» **EXTRACTED DATA**
┌──

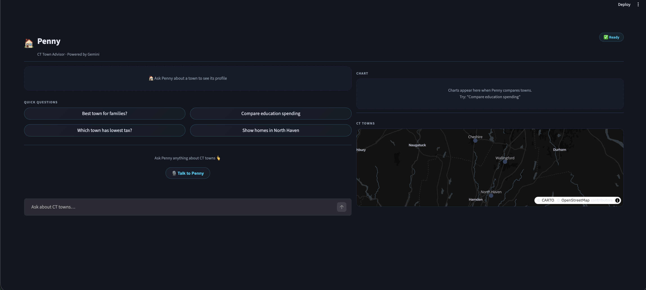Ask 'Best town for families?' quick question

coord(105,113)
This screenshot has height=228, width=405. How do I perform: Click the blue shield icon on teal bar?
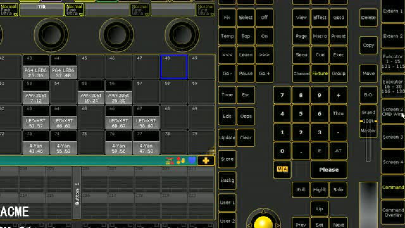point(192,161)
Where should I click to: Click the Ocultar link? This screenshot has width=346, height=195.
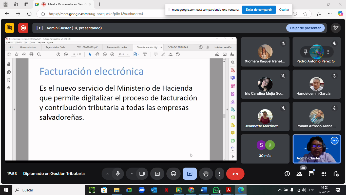[x=284, y=10]
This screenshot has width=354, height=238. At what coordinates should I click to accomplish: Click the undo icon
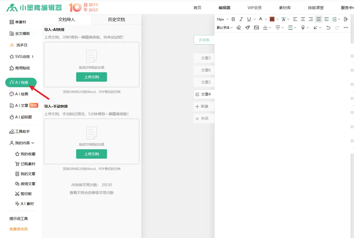(328, 28)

└──

» **THE TASK**
Rewrite the entries from the line containing "This screenshot has width=354, height=238." through the last entry, replacing "undo icon" with "redo icon" and keeping everything else the same. Omit the pictures from your answer.

» **SOLUTION**
This screenshot has width=354, height=238. At what coordinates should I click to accomplish: Click the redo icon
(328, 28)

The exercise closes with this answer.